Leur histoire reflète les tensions inhérentes au monde impitoyable de la haute couture, où les alliances se font et se défont au gré des ambitions et des rivalités. McQueen, devenu l’un des couturiers les plus influents de sa génération, a vu sa carrière s’épanouir malgré les critiques et les polémiques. Blow, en revanche, a sombré dans l’oubli relatif, malgré son rôle historique dans la découverte de talents comme Philip Treacy ou Hussein Chalayan. Son suicide en 2007, à l’âge de 48 ans, a été interprété par certains comme le dénouement tragique d’une vie marquée par l’échec et la désillusion.
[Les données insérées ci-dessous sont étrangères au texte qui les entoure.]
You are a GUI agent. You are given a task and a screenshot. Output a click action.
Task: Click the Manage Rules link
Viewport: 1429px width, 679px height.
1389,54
Quant à McQueen, sa carrière a pris une autre dimension après 1996, mais son héritage reste indissociable de cette relation tumultueuse. Ses créations, souvent sombres et provocatrices, ont été associées à l’influence de Blow, qui lui avait appris à jouer avec les codes de la haute couture tout en les subvertissant. Pourtant, malgré son succès planétaire, McQueen n’a jamais vraiment tourné la page. En 2010, il s’est donné la mort, à 40 ans, laissant derrière lui un mystère sur les raisons profondes de ce geste. Pour beaucoup, sa disparition est aussi liée à l’ombre de Blow, une figure tutélaire dont il n’a jamais vraiment pu se détacher.

Et maintenant ?

Dix ans après la disparition de McQueen et près de vingt ans après celle de Blow, leur histoire continue de fasciner les historiens de la mode et les passionnés. Des expositions, comme celle organisée en 2023 par le Metropolitan Museum of Art à New York, ont permis de replacer leur relation dans le contexte plus large de l’évolution de la haute couture. Pour les spécialistes, cette histoire rappelle que la mode n’est pas qu’une question de créativité, mais aussi de pouvoir, d’ambition et de trahison. Reste à voir si de nouvelles archives ou témoignages permettront d’éclairer davantage les zones d’ombre de cette relation.

Si leur histoire a inspiré des livres et des documentaires, elle soulève aussi des questions sur le rôle des mentors dans l’univers artistique. Faut-il parfois sacrifier une relation personnelle pour atteindre ses ambitions ? La réponse, comme souvent dans la mode, dépend des points de vue.

Selon Le Monde, Isabella Blow a joué un rôle déterminant dans la découverte et la promotion d’Alexander McQueen. Elle l’a présenté à l’élite de la mode londonienne, lui a offert une visibilité internationale et a contribué à forger son style audacieux et subversif. Sans son soutien, McQueen n’aurait probablement pas connu la même ascension fulgurante dans les années 1990.